Buying A 4 Oz Bottle And Assuming It Counts As Travel Size
This is the classic trap. Four ounces sounds close enough. It is not. Four ounces is above 3.4 ounces, which is why a 4 oz bottle often maps to about 118 mL and fails the standard carry-on rule.
Thinking Half Full Means Half Counted
It doesn’t. Capacity wins. A partly used container does not become smaller just because less liquid remains inside it.
Forgetting That Gels And Creams Count
Travelers often watch drinks and skip over peanut butter, soft cheese spreads, hair paste, lip gloss, or gel cosmetics. Security may treat all of those as liquids or gels. If the container is over the limit, the same problem pops up.
Assuming An Exception Applies Without Saying Anything
If you are carrying a medical liquid, baby formula, or breast milk, say so at the start. Screening staff cannot read your intent from the X-ray image alone. TSA’s medical screening guidance says medically necessary liquids can be brought in reasonable quantities beyond the standard limit, though they may need extra screening.
| Mistake | What Happens | Better Move |
|---|---|---|
| Bringing a 118 mL toiletry in carry-on | It may be removed at security | Pack it in checked luggage |
| Using a half-empty 118 mL bottle | Still treated as oversized | Transfer to a 100 mL container |
| Carrying a 4 oz bottle and guessing it is close enough | It still exceeds the line | Check the printed volume before packing |
| Not declaring medical or baby liquids | Extra confusion at screening | Separate and declare them early |
| Packing liquids loosely | Leaks can ruin clothing | Use sealed bags and upright packing |
When A 118 Ml Bottle Can Still Travel With You
A 118 mL bottle is not banned from flying. It is just restricted in one part of the trip: standard carry-on screening for regular liquids. That distinction matters. You can still bring the bottle on your trip by putting it in checked baggage, or by using an exception that fits the item.
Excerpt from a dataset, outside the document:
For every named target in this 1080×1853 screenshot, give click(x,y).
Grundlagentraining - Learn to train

This is where wording trips people up. “On a plane” sounds broad. In practice, the sharper question is: “In my carry-on through security, or in my checked bag under the plane?” A 118 mL bottle often fails the first test and passes the second.
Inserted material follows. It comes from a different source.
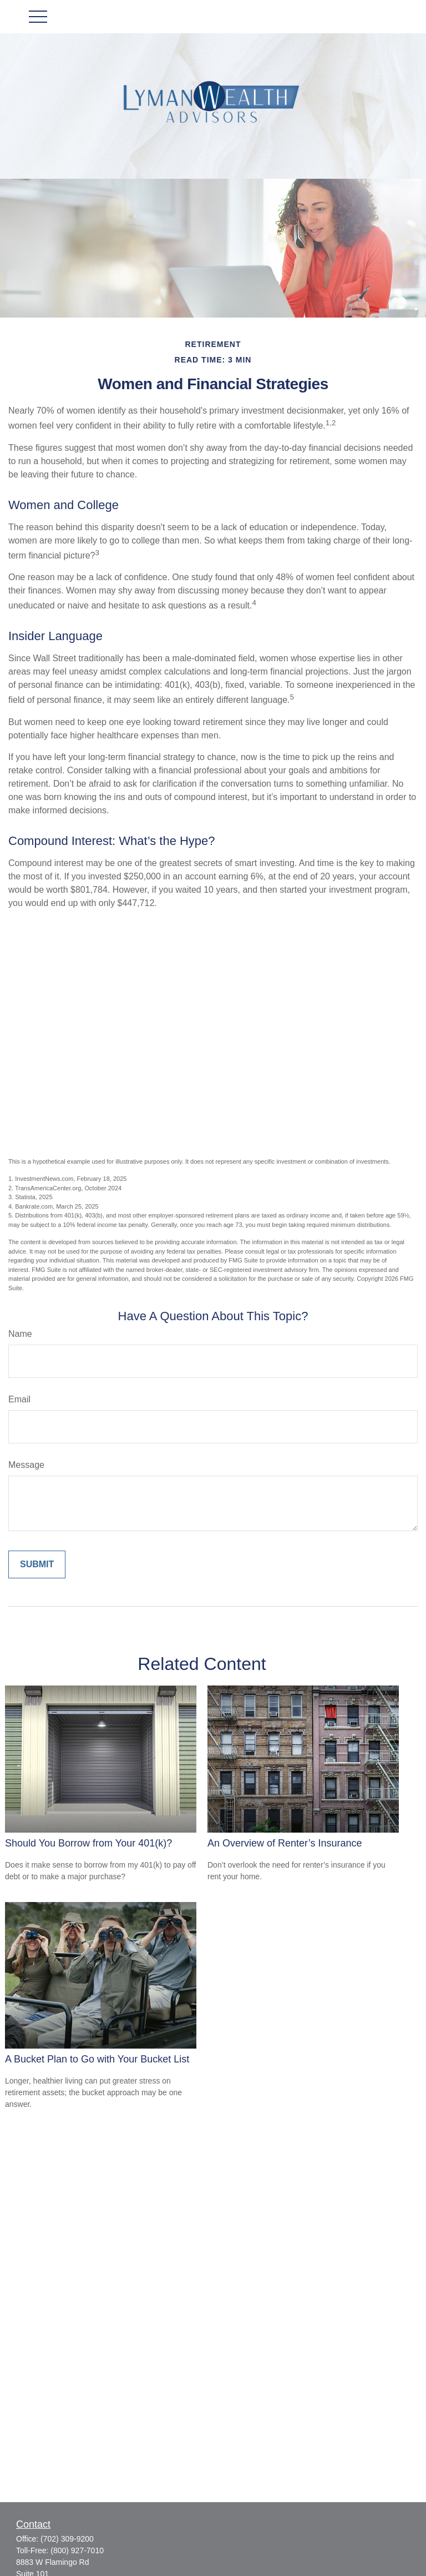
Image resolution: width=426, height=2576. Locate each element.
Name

Medication And Other Medical Liquids
If the liquid is medically necessary, larger sizes can be allowed in carry-on. That can include prescription liquids, over-the-counter liquid medicine, saline, and other medical needs tied to your trip. You should declare them and expect a closer look.
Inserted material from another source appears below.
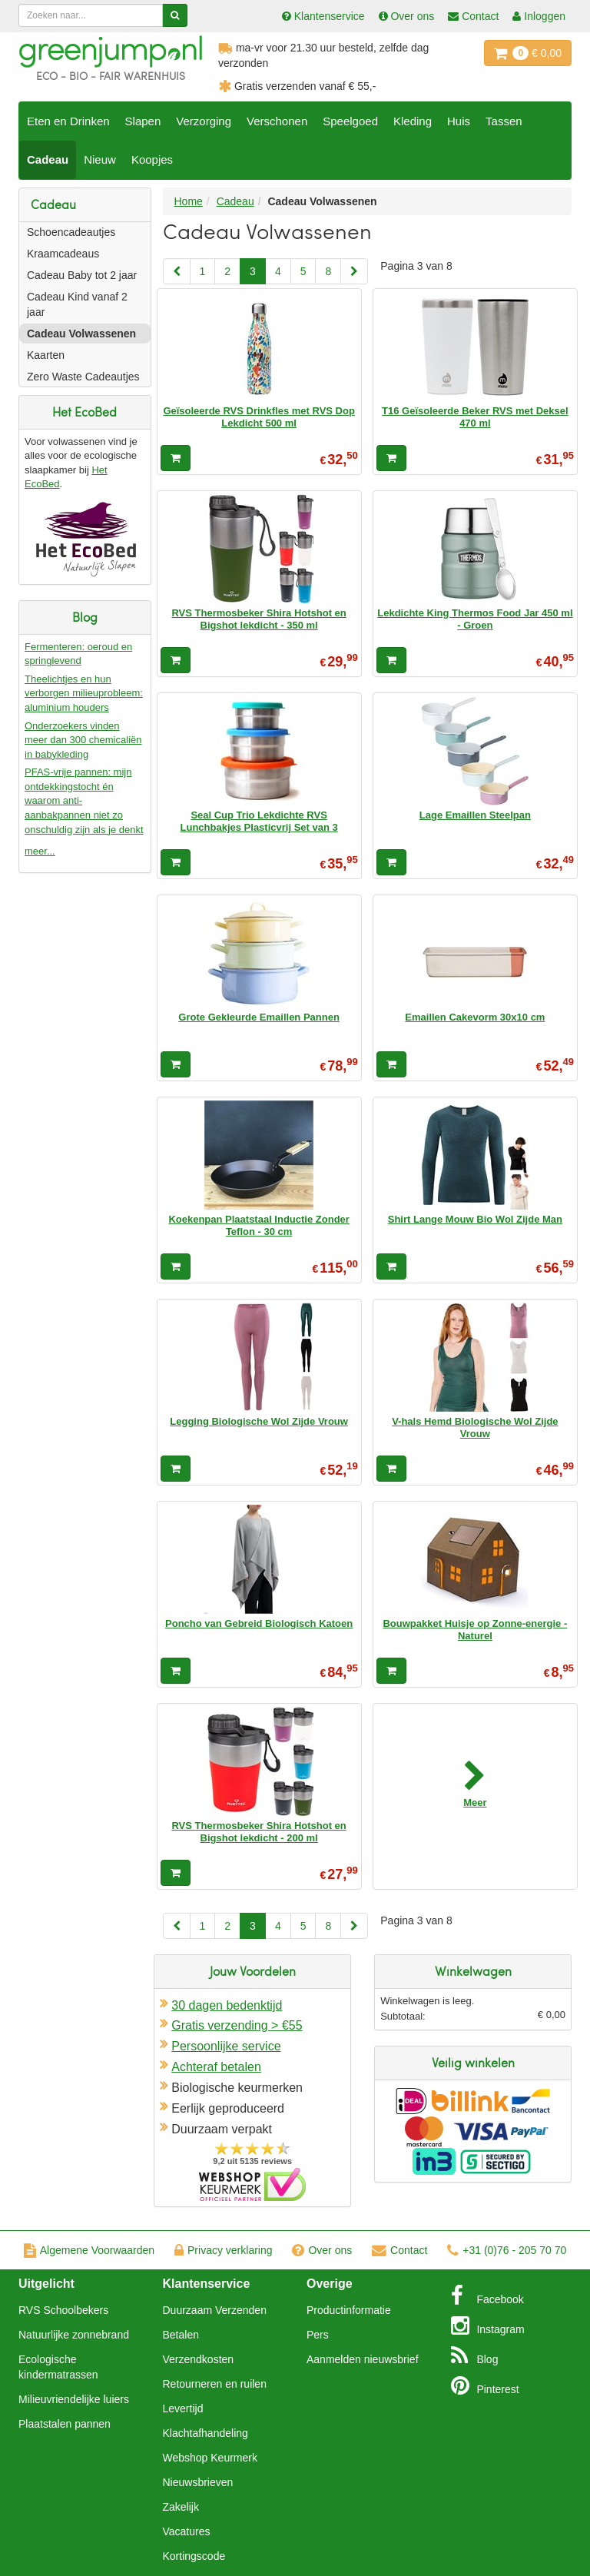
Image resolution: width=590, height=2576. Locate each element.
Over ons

Baby Formula, Breast Milk, And Toddler Drinks
These are also handled differently from standard liquids. Parents and caregivers can bring more than 100 mL in carry-on when the item fits that child-travel category. Screening may still take longer than usual, so packing those items neatly pays off.
Best Rule To Follow Before You Leave Home
If a liquid container says more than 100 mL, do not place it in your regular carry-on liquids bag and hope for the best. That gamble fails too often. Either move it to checked baggage, pour it into a smaller bottle, or confirm that it fits a real exception.
That one habit saves money, time, and a bin-side argument you won’t win. For ordinary toiletries, 100 mL is the safe ceiling for carry-on. A 118 mL bottle crosses it, even by a little.
So if you’re packing for a trip and staring at a bottle marked 118 mL, treat it as checked-bag material unless it falls under a declared exception. That’s the cleanest read of the rule, and the one least likely to blow up your airport morning.
References & Sources
- Transportation Security Administration (TSA).“Liquids, Aerosols, and Gels Rule.”States that carry-on liquids, gels, and aerosols must be in containers of 3.4 ounces or 100 milliliters or less, which supports why 118 mL is usually too large for standard carry-on screening.
- Transportation Security Administration (TSA).“Medical.”Explains that medically necessary liquids may be allowed in larger amounts in carry-on bags, which supports the exception section for prescription and other medical liquids.